Hall, who started nonprofit HUGS with Burbacher in 2011, said that they chose the three locations to bring produce to the largest amount of people who didn’t have easy access to fruits and vegetables.
He said the Fitton YMCA made sense to cater to members who might not have time to get to the Hamilton Historic Farmer’s Market, at 101 High St., on Saturday mornings.
“The fact that they belong to the Y means that they’re health-conscious, so it was a natural fit,” Hall said.
Fitton Family YMCA Executive Director Amy Durbin said that the partnership came from a request from members.
“We’re supporting our community and giving them an outlet where it’s convenient to buy healthy food,” she said.

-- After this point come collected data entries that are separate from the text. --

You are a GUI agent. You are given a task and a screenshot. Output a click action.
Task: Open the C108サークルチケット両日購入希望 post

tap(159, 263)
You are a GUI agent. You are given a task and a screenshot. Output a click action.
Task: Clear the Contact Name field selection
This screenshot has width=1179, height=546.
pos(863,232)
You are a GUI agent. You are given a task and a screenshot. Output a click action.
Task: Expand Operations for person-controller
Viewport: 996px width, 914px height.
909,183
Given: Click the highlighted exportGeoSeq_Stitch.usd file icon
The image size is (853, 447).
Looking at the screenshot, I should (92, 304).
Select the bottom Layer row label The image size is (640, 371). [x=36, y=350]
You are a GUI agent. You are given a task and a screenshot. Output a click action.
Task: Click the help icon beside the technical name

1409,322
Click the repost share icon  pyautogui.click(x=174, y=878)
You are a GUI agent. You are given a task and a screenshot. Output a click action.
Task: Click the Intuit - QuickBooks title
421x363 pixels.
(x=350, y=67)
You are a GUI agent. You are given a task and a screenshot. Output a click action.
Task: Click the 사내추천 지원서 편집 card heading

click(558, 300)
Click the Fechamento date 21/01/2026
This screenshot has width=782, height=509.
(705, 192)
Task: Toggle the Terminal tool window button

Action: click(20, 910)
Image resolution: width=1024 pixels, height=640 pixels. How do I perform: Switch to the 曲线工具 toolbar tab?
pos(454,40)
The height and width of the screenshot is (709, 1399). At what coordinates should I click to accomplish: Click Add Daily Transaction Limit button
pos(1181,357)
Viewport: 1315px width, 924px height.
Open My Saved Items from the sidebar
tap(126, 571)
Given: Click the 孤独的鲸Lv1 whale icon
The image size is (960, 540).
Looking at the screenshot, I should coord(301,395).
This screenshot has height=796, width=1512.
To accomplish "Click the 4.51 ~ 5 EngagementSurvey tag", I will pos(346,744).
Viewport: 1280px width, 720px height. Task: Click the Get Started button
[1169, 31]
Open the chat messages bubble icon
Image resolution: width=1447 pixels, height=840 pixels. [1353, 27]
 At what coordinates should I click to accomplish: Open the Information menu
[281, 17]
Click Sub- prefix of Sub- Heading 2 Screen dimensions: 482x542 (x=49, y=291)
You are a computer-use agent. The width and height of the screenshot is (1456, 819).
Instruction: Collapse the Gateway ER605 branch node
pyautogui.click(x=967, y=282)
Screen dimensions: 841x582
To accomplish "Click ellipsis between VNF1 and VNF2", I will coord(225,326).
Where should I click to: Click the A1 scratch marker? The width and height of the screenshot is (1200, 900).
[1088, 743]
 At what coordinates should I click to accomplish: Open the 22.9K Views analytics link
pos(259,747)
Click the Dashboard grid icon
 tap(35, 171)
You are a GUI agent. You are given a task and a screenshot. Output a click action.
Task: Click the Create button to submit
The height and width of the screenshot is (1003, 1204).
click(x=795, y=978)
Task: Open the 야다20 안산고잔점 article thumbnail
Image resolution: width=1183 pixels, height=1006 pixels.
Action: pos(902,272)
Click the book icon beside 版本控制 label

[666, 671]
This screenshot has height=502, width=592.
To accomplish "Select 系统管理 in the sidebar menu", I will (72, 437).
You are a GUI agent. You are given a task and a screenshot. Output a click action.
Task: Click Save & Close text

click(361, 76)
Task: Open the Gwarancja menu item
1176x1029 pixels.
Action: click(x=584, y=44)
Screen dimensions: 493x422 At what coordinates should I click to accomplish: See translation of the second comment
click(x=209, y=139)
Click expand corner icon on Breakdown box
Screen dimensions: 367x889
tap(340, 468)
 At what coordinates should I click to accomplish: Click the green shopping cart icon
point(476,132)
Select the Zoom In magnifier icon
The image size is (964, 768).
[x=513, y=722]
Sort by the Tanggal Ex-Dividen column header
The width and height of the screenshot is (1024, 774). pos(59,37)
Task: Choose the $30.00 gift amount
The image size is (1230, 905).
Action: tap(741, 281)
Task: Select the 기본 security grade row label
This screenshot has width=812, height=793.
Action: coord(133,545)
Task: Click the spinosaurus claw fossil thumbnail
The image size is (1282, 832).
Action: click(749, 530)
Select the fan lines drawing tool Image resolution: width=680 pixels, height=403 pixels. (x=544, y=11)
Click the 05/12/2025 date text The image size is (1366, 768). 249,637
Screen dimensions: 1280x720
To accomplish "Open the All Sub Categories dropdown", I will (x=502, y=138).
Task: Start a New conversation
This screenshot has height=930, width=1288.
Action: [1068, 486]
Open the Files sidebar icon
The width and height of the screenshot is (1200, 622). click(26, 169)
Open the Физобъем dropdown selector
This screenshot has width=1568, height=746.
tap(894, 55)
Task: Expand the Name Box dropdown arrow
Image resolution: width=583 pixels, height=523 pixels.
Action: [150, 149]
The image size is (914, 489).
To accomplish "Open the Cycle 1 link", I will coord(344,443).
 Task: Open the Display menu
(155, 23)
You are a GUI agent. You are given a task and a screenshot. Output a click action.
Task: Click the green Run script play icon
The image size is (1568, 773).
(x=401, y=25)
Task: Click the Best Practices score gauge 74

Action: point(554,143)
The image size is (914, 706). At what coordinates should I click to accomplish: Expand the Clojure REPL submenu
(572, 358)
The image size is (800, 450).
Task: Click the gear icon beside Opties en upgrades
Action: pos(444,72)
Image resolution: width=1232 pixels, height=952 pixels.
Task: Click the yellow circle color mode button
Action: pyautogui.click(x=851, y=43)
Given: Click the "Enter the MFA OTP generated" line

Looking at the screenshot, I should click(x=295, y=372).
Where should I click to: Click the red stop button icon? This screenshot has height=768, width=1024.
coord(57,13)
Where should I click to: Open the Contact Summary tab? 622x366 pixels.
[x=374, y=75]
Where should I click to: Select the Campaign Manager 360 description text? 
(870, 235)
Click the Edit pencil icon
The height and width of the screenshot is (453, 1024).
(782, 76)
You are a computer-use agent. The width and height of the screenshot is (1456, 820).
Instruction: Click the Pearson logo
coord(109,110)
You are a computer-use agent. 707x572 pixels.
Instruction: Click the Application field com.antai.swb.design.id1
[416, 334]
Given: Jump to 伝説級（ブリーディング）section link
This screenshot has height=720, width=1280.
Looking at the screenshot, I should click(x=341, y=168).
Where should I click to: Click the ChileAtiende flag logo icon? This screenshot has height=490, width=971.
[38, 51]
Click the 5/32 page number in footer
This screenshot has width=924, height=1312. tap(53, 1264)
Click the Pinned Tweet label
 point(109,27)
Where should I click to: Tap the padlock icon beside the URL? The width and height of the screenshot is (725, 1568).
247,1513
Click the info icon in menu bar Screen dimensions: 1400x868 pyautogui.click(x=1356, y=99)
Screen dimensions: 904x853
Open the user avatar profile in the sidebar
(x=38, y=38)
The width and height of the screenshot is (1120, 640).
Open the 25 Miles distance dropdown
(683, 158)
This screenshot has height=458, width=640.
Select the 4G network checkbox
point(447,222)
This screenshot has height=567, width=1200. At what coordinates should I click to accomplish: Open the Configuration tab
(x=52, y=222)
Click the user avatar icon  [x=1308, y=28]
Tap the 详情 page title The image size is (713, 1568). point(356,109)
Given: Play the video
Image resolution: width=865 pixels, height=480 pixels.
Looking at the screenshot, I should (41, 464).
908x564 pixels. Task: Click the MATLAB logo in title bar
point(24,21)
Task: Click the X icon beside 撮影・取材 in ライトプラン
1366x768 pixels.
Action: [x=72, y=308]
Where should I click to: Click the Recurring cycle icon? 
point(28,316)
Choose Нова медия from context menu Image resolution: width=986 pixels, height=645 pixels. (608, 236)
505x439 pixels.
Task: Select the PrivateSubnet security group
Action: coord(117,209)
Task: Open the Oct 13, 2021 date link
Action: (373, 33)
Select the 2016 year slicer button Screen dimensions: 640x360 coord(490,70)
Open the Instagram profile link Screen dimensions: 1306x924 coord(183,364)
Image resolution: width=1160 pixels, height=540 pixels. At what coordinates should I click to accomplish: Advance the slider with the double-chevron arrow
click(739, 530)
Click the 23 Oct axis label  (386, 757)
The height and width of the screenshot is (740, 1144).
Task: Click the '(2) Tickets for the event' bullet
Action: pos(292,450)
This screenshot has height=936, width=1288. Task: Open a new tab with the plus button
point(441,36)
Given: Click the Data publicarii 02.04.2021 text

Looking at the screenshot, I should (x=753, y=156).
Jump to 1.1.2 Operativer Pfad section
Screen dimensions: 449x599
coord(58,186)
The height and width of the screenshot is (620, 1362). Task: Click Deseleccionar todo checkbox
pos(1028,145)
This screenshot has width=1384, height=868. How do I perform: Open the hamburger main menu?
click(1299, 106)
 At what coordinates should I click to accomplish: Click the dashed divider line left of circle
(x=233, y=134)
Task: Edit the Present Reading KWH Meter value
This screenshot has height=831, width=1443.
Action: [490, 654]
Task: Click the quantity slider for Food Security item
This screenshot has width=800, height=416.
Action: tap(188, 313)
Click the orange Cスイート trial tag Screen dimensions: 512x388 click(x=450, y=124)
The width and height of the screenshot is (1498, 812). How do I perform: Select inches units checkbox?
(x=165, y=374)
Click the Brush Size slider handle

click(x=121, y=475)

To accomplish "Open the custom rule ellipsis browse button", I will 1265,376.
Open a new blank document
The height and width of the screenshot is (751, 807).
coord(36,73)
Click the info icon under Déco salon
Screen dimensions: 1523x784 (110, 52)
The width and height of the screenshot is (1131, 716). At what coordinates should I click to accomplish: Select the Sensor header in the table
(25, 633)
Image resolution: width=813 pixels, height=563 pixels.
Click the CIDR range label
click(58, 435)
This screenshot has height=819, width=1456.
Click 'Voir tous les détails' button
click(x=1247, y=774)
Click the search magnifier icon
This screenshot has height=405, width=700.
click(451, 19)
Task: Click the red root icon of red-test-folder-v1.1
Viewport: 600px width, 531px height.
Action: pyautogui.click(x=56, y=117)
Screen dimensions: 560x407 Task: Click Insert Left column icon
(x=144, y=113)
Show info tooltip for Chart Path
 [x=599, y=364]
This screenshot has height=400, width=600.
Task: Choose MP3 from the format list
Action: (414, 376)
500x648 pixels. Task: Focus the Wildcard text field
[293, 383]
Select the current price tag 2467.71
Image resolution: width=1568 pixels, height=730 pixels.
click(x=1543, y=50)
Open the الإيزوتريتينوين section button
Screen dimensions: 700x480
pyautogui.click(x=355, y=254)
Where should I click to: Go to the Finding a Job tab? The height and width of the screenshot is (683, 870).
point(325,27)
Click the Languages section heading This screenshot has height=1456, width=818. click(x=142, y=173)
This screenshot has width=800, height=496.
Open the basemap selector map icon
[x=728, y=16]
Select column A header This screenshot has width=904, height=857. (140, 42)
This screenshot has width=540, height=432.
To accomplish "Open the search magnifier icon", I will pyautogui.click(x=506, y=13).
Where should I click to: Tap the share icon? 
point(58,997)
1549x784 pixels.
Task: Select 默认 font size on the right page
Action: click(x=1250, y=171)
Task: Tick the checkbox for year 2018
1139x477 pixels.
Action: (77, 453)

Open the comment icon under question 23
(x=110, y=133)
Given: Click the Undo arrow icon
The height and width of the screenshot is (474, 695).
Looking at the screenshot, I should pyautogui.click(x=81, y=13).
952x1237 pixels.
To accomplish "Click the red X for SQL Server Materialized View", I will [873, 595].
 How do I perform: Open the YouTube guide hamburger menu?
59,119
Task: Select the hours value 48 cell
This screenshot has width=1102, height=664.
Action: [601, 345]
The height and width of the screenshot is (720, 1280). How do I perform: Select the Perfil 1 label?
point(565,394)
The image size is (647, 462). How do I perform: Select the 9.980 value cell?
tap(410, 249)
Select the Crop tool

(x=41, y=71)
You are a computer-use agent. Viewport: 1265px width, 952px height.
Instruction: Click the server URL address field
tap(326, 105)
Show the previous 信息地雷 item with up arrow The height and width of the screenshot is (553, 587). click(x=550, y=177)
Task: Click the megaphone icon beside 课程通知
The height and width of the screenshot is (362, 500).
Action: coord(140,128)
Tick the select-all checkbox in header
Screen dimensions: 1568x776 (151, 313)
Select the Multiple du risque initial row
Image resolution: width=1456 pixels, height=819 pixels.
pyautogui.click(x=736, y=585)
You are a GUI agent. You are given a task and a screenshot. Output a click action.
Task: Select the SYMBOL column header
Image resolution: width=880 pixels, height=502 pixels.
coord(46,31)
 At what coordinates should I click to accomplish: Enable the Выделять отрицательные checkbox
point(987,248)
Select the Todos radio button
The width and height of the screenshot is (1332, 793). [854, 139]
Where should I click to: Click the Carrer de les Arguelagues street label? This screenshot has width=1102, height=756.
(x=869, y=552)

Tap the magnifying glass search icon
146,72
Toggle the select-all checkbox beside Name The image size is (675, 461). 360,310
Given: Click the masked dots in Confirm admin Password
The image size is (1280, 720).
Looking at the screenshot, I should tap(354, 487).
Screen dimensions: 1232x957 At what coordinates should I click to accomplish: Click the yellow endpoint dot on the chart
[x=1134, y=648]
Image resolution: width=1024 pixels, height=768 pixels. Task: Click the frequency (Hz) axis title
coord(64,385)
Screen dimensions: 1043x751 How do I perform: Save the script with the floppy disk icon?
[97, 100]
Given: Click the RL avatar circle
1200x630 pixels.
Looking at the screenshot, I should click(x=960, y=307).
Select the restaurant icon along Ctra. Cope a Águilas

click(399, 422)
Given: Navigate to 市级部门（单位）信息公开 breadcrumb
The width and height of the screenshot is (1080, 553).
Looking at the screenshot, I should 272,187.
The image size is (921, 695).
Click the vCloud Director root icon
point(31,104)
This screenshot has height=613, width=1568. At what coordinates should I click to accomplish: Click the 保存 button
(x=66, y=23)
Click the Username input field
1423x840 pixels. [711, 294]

Booker T. Washington is important to Hall because the area surrounding it is “a food desert.” When it begins serving from the center on August 15, the mobile market will work with the Supplemental Nutrition Assistance Program (SNAP) to enable all residents in the community to be able to purchase their fresh vegetables, baked goods, and house wares.
The center’s executive director Butch Hubble said that having the market parked at the center will be “a tremendous benefit.”
“There are families that will welcome him out in the snow,” he added.
Bringing the market to the senior center at Partners in Prime would give older Hamilton residents the chance to buy fresh produce, even if their gardening days are behind them, Hall said.
Christy Quincy, president for Partners in Prime, said that the partnership helped to provide vibrant physical, social, and spiritual opportunities for their members.
“The fresh produce not only provides physical nourishment, but brings the community together for a wonderful social experience,” she said.
SMURFS co-owner Sarah Smith said that she and her husband Ryan partnered with HUGS to help Hamilton expand its community efforts.
“The mobile market is another step toward having a foundation to distribute organic vegetables and local goods (in Hamilton),” she said.